**Lesetext**.
Weiterbildung und Change
Was können Unternehmen tun, um neuen Mitarbeitern den Eintritt zu erleichtern? Wie können sie in ihnen das Bedürfnis nach permanenter Qualifizierung wachhalten und so den steigenden Anforderungen des Markts genügen? Eine gute Möglichkeit bietet das Verbundstudium, eine Fachhochschulausbildung, die parallel zum Beruf absolviert werden kann. Ebenfalls beliebt, vor allem bei Unternehmen ohne eigene Personalentwicklung, sind so genannte Weiterbildungsbörsen, bei denen die Mitarbeiter selbst Anbieter und Nachfrager von Weiterbildung sind. Diese Börsen sind ein geradezu ideales Instrument, um die Qualifikation innerhalb der Firma zu fördern, denn jeder kann dabei von den Fähigkeiten anderer Mitarbeiter profitieren.
„Mitarbeiter, die das Unternehmen verlassen, sind ein Potenzial an Arbeitskräften, die eine Beziehung zum Unternehmen haben und zu denen das Unternehmen im Bedarfsfall einen guten Zugang haben kann.“
Ein weiteres Lebensereignis, das die Personalentwicklung eines Unternehmens stark fordert, ist der gesamte Bereich des „Change“, der Veränderung, sei es durch neue Eigentümer des Unternehmens, neue Strukturen oder neue Aufgaben infolge von Innovationen. Change-Situationen sind insofern schwer zu begleiten, als sie fast immer von außen in eine Firma hineingetragen werden und daher vom Management kaum zu kontrollieren sind. Anders ist die Situation, wenn z. B. ein Wandel der Unternehmenskultur eingeleitet werden soll. Hier kann das Unternehmen selbst massiv steuernd eingreifen.
„Eine Unternehmenskultur, die die Einführung und das Funktionieren eines lebensereignisorientierten Personalmanagements (LEP) unterstützt, ist vor allem durch die Eigenschaften Altersneutralität und Flexibilität charakterisiert.“
In jedem Fall sollten Unternehmen den Ausstieg von Mitarbeitern richtig begleiten. Ehemalige bergen ein viel zu wertvolles Potenzial, als dass man sie einfach so ziehen lassen sollte. Sinnvoller ist es, sie in Netzwerke zu integrieren oder sie als Mentoren für die nachrückende Mitarbeitergeneration zu nutzen.
Private Lebensereignisse
Sind Unternehmen tatsächlich in der Lage, auf die Privatsphäre einzelner Mitarbeiter einzugehen und diese ggf. zu unterstützen? Zumindest gibt es erfolgreiche Beispiele dafür. So hat die Daimler AG mit dem Programm „Elder Care“ ein Bündel von Maßnahmen geschnürt, das Mitarbeiter mit pflegebedürftigen Angehörigen unterstützt. Dazu zählen u. a. kostenfreie Beratungsleistungen, die Abnahme lästiger administrativer Pflichten und die Vermittlung von Pflegekräften. Eine besondere Serviceleistung für Eltern bietet die Deutsche Bahn AG an: Sollte einmal die regelmäßige Kinderbetreuung ausfallen, wird dem Mitarbeiter eine Servicenummer zur Verfügung gestellt, unter der er rasch und unkompliziert Ersatz einfordern kann.

**Daten**.
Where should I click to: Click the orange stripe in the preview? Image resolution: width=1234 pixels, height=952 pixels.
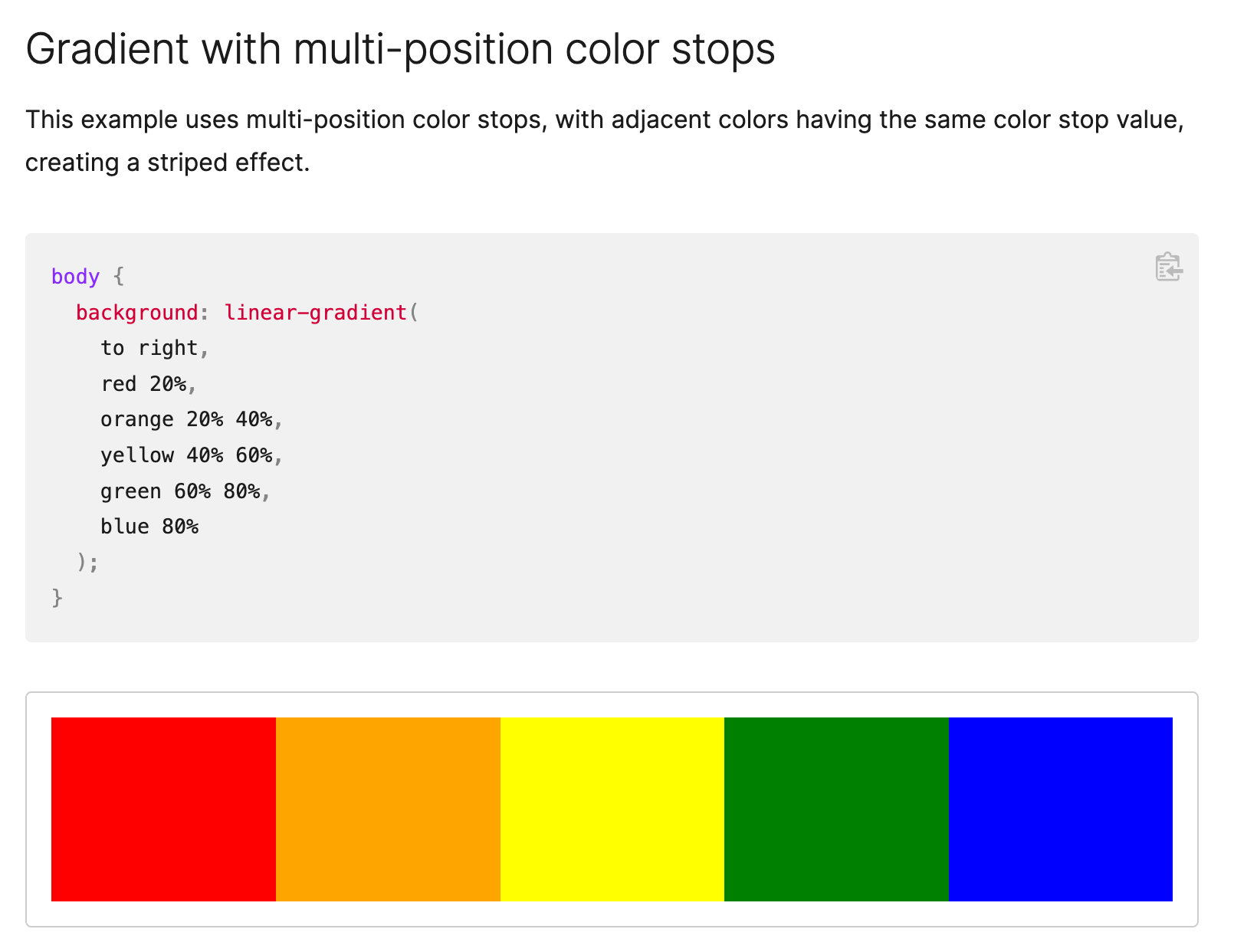click(388, 809)
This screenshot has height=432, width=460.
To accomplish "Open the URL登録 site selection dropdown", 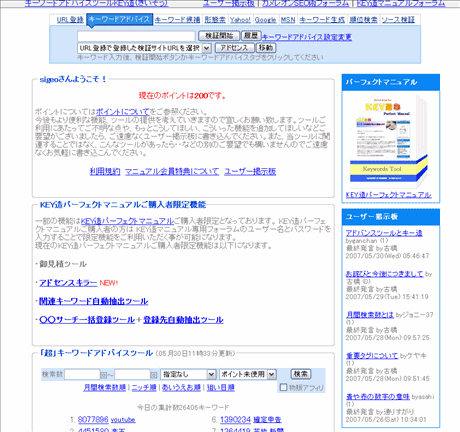I will 144,48.
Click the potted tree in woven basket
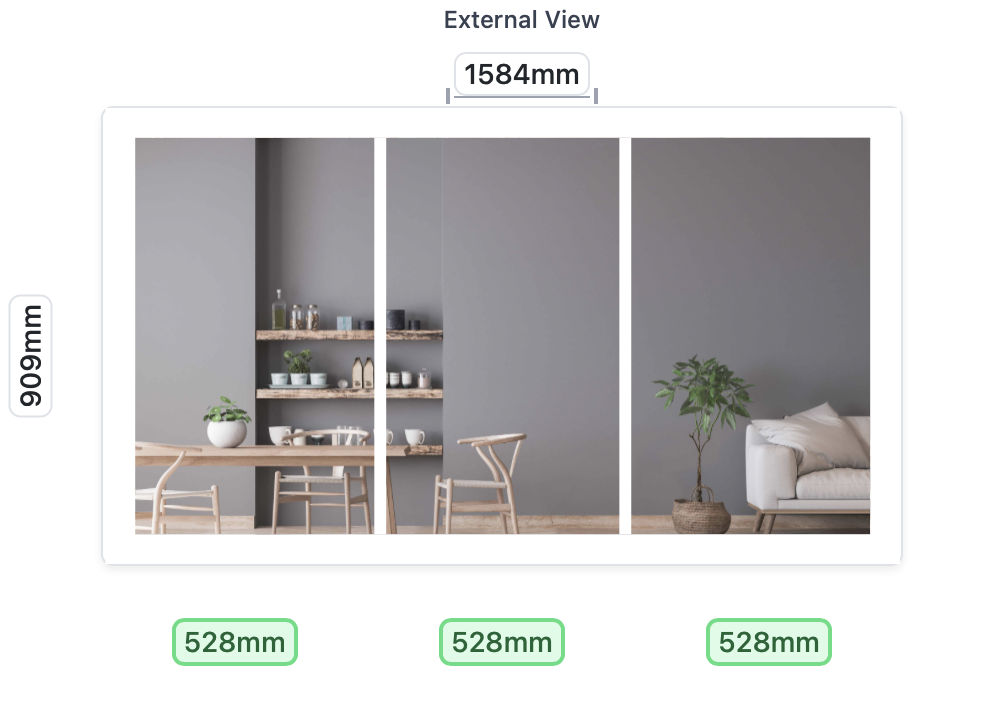Viewport: 984px width, 710px height. [x=702, y=444]

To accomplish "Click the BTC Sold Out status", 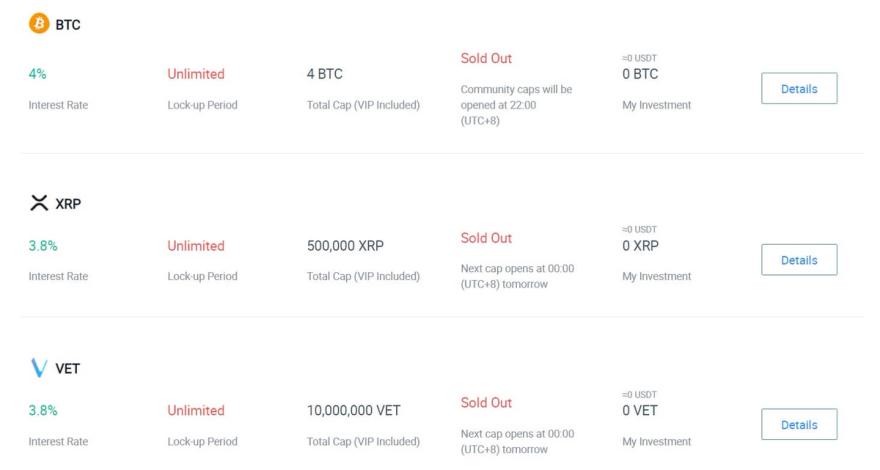I will coord(486,60).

**Kurze Übung A**.
Schreiben Sie aus dem Text über Personalentwicklung die Stelle von „Weiterbildung und Change“ bis „anderer Mitarbeiter profitieren.“ wörtlich ab.
**Kurze Übung B**.
Beantworten Sie anhand des Textes über Personalentwicklung die folgenden Fragen:
(i) Für welche Unternehmen sind Weiterbildungsbörsen laut Text vor allem beliebt?
(ii) Durch welche beiden Eigenschaften ist eine Unternehmenskultur charakterisiert, die ein lebensereignisorientiertes Personalmanagement unterstützt?
(iii) Wie heißt das Programm der Daimler AG für Mitarbeiter mit pflegebedürftigen Angehörigen?
**Kurze Übung C**.
Setzen Sie den Text über Personalentwicklung im Anschluss an seinen letzten Satz fort.

**Antwort A**.
Weiterbildung und Change
Was können Unternehmen tun, um neuen Mitarbeitern den Eintritt zu erleichtern? Wie können sie in ihnen das Bedürfnis nach permanenter Qualifizierung wachhalten und so den steigenden Anforderungen des Markts genügen? Eine gute Möglichkeit bietet das Verbundstudium, eine Fachhochschulausbildung, die parallel zum Beruf absolviert werden kann. Ebenfalls beliebt, vor allem bei Unternehmen ohne eigene Personalentwicklung, sind so genannte Weiterbildungsbörsen, bei denen die Mitarbeiter selbst Anbieter und Nachfrager von Weiterbildung sind. Diese Börsen sind ein geradezu ideales Instrument, um die Qualifikation innerhalb der Firma zu fördern, denn jeder kann dabei von den Fähigkeiten anderer Mitarbeiter profitieren.

**Antwort B**.
(i) Für Unternehmen ohne eigene Personalentwicklung.
(ii) Durch Altersneutralität und Flexibilität.
(iii) „Elder Care“.

**Antwort C**.
Einführung von LEP
Um die künftigen Auswirkungen des demografischen Wandels auf die Personalsituation Ihres Unternehmens zu untersuchen, bietet es sich an, eine Simulation durchzuführen. Mittels eines Abgleichs von Ist- und Sollzustand können Sie spätere Engpässe frühzeitig erkennen und präventiv angehen.
„Die Lebensereignisorientierung führt zu einer deutlichen Individualisierung der Personalarbeit.“
Entscheidend ist dabei, dass Sie die Handlungsfelder erkennen, in denen Sie zukünftig tätig werden müssen. Die Lufthansa AG hat beispielsweise einen Workshop zum Thema eingerichtet und dabei zwölf verschiedene Handlungsfelder definiert. Das daraus entstandene Koordinatensystem aus Handlungsfeldern und Lebensereignissen mündete schließlich in einen Maßnahmenkatalog, der von der Einführung eines Welcome-Package für neue Mitarbeiter über regelmäßige Gesundheitschecks bis hin zur Zusammenarbeit mit NGOs führte. Bei der Continentale hat eine Simulation zur Einrichtung einer Fachinformatikerausbildung im eigenen Haus geführt, wodurch zukünftige Engpässe vermieden werden sollen.
Verändertes Selbstverständnis
Die Orientierung am LEP zieht zwangsläufig eine stärkere Ausdifferenzierung und Individualisierung der Personalarbeit nach sich. Die Folgen können bis zu einer Neuausrichtung der Human Resources eines Unternehmens reichen. Entscheidend ist dabei, dass die Verantwortlichen mit den erforderlichen Kompetenzen zur Umsetzung der Programme ausgerüstet werden und dass, bei allem Innovations- und Veränderungsdrang, der Blick für das Machbare gewahrt bleibt.
Dr. Sascha Armutat, der Herausgeber dieses Buches, ist seit Mai 2000 Leiter des Referats Arbeitskreise der Deutschen Gesellschaft für Personalführung (DGFP). Er promovierte berufsbegleitend und hat seit 2004 einen Lehrauftrag an der Wirtschafts- und Sozialwissenschaftlichen Fakultät der Universität Potsdam. Er ist auch Autor des Buches Organisation des Personalmanagements und Koautor von Impat-Management.